Intrusion levels or indemnities:
- L0:
‘do nothing: do not touch and don’t gather information about this object’.
- L1:
‘retrieve information from public sources, but don’t touch the object itself’.
- L2:
‘touch at normal user level’.
- L3:
‘detectable scanning’.
- L4:
‘intensive scanning’.
If scanning with OpenKAT poses a risk then it applies to all actors who have access to this particular system and this would already be worthy of a finding.
Users and organizations
Scanning and reporting in OpenKAT are different systems with separate users. The red team user issues the command and determines the safeguard, the reporting user has read access and views the results.
- Red team user:
Gives the system a certain command and safeguard (‘scan this network, with this intrusion level’). Based on this, OpenKAT collects information.
- Reporting user:
Has read only access to the objects, can look through time at the performed scans and see what findings the system has created.
System design
The system has four parts: information collection, storage, analysis and reporting.
Collection: Boefjes and Whiskers
Boefjes collect the information for OpenKAT. They are scripts that can call a tool or collect information themselves. Whiskers are the normalizers that try to filter out objects. These objects fit the data model being used. The scheduler “Mula” deploys boefjes depending on the query, the available clearance (the “intrusion level”) and the information found. Thus, a scan leads to new data, which produces findings based on the business rules. This in turn can lead to new deployment of boefjes, who scan additional parts of a system.

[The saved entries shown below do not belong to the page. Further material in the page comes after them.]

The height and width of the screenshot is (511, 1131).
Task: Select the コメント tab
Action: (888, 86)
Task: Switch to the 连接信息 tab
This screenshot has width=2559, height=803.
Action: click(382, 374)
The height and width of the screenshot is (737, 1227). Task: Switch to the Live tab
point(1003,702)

Storage: Bytes and Octopoes
Objects are stored in Octopoes, the database of objects accessible for analysis. Here objects can be viewed in logical context and over time. All original information, along with metadata, is stored separately in Bytes. This can be used to verify the creation of objects and findings.

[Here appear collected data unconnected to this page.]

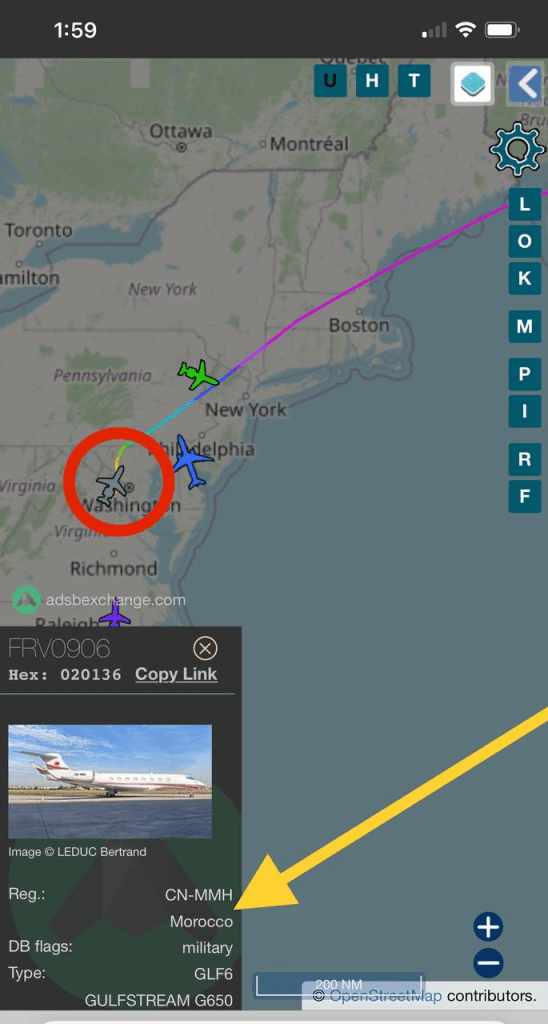Toggle the L map option button
Screen dimensions: 548x1024
pos(524,204)
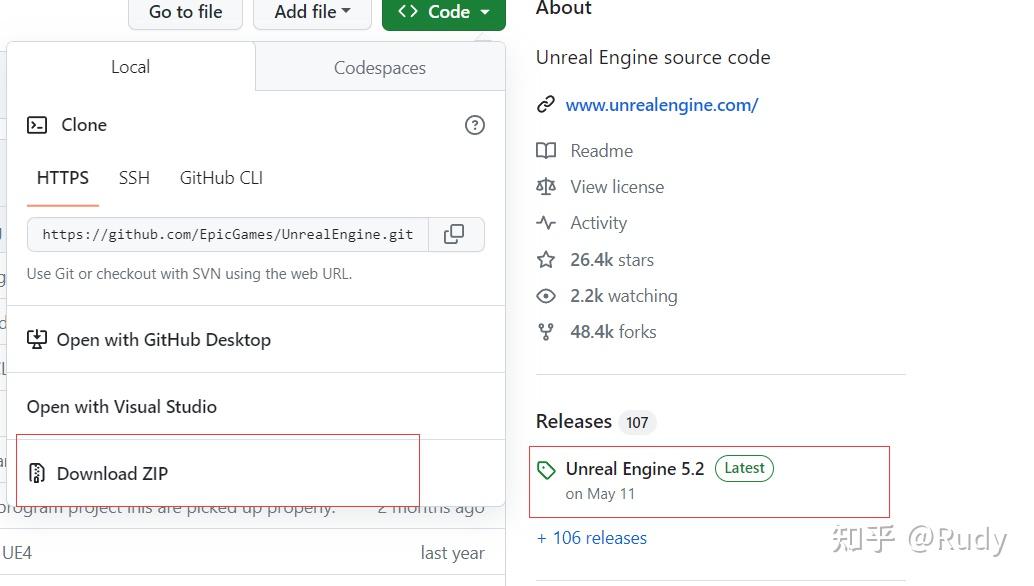This screenshot has width=1034, height=586.
Task: Switch to the GitHub CLI tab
Action: pyautogui.click(x=220, y=177)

Bytes stores all original information including the full metadata in timestamped and signed records. This makes the observation by OpenKAT and the process that led to an object and any conclusions reproducible and traceable, which is also called forensic assurance. The metadata also includes, for example, the software version of OpenKAT, of the boefjes and of any external scanning tools, so that it is possible to trace why certain observations were or were not made.
The standard installation of Octopoes includes a data model suitable for information security. This can be supplemented or adapted to the specific situation in which OpenKAT is used. There are already parties involved in the development phase that want to use OpenKAT for checking certain administrative aspects of certification, which fits well with the current application.
Analysis: Bits
The objects in the database can be analyzed using business rules, which are included in Bits. For example, a list of open ports associated with an IP address is fine in one situation, but leads to a finding in another. A finding associated with a particular object is also stored as an object in Octopoes, and can lead to more scans or other actions. Bits, like Boefjes and Whiskers, are modular, customizable and easy to add. A finding based on a business rule can lead to additional scans or actions from OpenKAT.
Reports
Reports can be created in a couple of ways. In the standard installation of OpenKAT, there are a number of options for creating reports: by object and thematically. For example, there are findings reports with all findings based on the business rules such as:
configurations
old software
ports
missing headers
SSL problems and certificates
SPF and mail configuration
OpenKAT can generate reports in a number of formats, including LaTeX and PDF. An API is also available that can interface with other systems.